The orchestra was stripped back to ten first violins, descending to four basses and single winds apart from pairs of horns and clarinets. That was Wagner’s published expansion from the small group of 13 that had gathered at dawn on the stairs near Cosima’s bedroom to mark her birthday/Christmas morning in 1870 in their house at Triebschen on Lake Lucerne (yes, I’ve been there on a lovely summer’s day). It was beautifully paced, a sort of aubade, with the scent of a calm night, with elegant, perfectly integrated strings; and an arresting moment from Michael Kirgan’s trumpet.

Sibelius Violin Concerto
Janine Jansen is a Dutch violinist, born in 1978 (the ritualised patterns of artist CVs ignore basic information that is likely to be interesting and pertinent to most concert-goers). She is clearly among the most distinguished of the increasingly large body of brilliant soloists in the classical music world.

Her Sibelius concerto was part of a uniquely refined, perceptive, passionate, imaginative and simply enchanting performance which had the characteristically restrained Wellington audience jumping to its feet, accompanied by prolonged shouts and clapping.

The concerto opened with fairy-like, whispering sounds over pianissimo murmuring strings, that were quickly echoed by Patrick Barry’s comparably fastidious clarinet. The prevailing character of her playing was soon clear: an almost obsessional care with every phrase and a delight in highlighting contrasts that are often handled in a more uniform manner. An early fiery passage that ends suddenly with rising, meandering, pianisssimi theme, that seemed to be delivered with more dramatic contrast than is common. At the heart of the first movement, rather than towards the end, the violin’s cadenza becomes a more central feature than usual, described as assuming the role of the development section rather than merely a spectacular forerunner to the climactic conclusion.
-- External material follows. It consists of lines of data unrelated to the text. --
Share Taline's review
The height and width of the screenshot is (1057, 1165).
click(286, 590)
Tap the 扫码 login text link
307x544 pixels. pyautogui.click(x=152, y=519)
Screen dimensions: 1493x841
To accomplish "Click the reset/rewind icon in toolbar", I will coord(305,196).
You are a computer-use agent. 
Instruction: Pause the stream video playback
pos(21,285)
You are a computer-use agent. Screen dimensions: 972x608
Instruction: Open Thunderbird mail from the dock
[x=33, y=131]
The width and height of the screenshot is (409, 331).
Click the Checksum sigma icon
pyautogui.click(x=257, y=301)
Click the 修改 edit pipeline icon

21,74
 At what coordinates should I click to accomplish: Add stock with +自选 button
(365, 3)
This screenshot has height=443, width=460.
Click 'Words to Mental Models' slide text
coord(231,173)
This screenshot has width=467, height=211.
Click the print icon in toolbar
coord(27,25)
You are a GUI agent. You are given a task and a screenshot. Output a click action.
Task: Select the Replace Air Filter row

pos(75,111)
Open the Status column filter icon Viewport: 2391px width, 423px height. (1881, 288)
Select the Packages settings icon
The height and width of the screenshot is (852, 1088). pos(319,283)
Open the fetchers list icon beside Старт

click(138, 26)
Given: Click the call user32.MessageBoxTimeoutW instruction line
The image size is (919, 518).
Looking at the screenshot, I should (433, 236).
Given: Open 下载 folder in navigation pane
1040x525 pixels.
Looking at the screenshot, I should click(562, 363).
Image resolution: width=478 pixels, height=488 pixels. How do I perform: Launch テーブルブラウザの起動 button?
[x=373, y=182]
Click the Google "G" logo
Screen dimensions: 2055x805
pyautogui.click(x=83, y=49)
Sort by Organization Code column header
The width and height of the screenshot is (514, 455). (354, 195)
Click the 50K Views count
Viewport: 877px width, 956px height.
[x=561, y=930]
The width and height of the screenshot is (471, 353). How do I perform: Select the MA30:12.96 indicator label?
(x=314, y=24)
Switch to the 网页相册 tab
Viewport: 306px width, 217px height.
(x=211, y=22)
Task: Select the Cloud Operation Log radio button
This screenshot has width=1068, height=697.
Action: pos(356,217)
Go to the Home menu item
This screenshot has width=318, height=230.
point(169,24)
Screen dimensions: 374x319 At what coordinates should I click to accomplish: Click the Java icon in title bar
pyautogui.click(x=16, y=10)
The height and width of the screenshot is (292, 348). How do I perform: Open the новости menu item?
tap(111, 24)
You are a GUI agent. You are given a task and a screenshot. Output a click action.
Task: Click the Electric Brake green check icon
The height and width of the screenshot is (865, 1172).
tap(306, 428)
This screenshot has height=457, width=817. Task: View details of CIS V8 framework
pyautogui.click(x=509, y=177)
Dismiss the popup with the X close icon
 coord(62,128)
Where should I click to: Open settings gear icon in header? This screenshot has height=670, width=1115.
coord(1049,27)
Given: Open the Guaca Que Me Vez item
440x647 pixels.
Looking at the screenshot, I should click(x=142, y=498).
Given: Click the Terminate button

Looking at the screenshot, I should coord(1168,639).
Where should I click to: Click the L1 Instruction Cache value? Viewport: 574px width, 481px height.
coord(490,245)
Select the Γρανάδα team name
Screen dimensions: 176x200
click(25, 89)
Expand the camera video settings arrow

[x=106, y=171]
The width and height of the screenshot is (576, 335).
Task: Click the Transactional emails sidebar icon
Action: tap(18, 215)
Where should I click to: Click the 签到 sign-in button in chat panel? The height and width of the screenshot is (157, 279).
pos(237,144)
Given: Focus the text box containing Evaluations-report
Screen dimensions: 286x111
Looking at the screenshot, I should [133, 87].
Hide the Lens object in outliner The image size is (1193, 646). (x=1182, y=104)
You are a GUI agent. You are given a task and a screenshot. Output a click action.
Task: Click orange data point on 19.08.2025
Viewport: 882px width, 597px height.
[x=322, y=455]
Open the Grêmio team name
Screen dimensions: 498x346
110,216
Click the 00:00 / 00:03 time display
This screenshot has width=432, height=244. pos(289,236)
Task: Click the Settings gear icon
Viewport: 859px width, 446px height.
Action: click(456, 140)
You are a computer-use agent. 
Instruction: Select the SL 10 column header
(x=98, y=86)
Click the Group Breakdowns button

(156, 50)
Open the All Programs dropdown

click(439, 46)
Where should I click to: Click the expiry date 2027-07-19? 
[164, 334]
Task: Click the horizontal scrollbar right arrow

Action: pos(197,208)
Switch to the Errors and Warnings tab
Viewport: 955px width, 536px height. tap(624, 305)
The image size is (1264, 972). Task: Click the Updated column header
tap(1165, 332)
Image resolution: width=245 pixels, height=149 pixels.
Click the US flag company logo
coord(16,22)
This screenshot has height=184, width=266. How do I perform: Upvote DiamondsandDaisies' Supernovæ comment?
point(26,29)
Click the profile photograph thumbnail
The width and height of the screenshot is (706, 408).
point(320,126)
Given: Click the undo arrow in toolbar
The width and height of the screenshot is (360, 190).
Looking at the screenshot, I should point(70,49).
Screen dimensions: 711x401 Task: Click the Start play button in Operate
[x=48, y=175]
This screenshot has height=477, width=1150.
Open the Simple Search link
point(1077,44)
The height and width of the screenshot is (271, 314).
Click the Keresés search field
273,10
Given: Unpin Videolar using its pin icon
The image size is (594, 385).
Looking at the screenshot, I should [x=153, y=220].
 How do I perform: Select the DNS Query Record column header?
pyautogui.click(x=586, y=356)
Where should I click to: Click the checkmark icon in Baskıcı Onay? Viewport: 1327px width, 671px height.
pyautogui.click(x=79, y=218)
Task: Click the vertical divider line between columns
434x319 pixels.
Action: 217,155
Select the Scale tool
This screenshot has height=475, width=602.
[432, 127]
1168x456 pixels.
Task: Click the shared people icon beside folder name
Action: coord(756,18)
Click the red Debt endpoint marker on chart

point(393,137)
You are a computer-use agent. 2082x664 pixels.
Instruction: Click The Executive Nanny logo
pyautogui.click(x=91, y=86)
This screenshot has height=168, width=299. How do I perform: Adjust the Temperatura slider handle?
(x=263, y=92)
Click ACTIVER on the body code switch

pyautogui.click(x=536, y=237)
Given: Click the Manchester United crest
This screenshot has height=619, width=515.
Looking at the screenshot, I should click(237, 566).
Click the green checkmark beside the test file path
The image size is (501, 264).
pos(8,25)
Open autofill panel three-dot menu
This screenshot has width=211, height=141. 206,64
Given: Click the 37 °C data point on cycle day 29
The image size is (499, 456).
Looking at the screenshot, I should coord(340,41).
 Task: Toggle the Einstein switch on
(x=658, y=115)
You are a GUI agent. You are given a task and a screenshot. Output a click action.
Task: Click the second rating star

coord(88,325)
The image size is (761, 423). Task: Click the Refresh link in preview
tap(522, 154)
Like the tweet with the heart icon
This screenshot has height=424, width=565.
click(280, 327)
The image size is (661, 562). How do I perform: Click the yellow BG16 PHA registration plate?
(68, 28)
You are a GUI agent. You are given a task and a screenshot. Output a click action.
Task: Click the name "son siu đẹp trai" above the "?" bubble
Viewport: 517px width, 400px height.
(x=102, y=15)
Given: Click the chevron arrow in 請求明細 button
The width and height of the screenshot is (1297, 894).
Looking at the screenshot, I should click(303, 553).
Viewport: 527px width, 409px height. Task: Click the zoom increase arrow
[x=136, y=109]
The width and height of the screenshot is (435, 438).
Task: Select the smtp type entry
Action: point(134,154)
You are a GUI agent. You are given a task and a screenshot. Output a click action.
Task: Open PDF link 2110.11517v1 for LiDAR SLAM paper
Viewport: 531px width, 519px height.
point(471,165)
Though Sibelius never allows you to become comfortable with a particular emotion, tempo, style, world-view or belief system, and in every movement the listener runs the gauntlet, it’s the slow movement, Adagio di molto, that approaches a miracle of calm, transcendent beauty. It seems to seek the elusive idea of the sublime, but coloured by unease, evoking the still, Arctic air; and there’s a yearning quality, a sense of loss in through the singular emotional force with which the violin speaks. Jansen dealt enchantingly with the passages where she was virtually alone as sections of the orchestra murmured discreetly, merely embellishing the silence.

Though one knows the concerto very well, I have never been held so transfixed, so alert, so awakened to sounds that I seemed never to have heard properly before. The last movement can suggest a fairly conventional affair, boisterous and exciting, but Jansen’s playing was variously mercurial and endlessly lyrical; it was energised in throbbing exchanges with the orchestra, which was probably inspired by the soloist to sonorities and detail that were comparably dynamic, emerging with unusually clarity. That is a feat that’s perhaps not so hard to achieve given Sibelius’s uncluttered scoring, and a general avoidance of dense, Brahms-like expression.

On every level, this was a remarkable and memorable performance.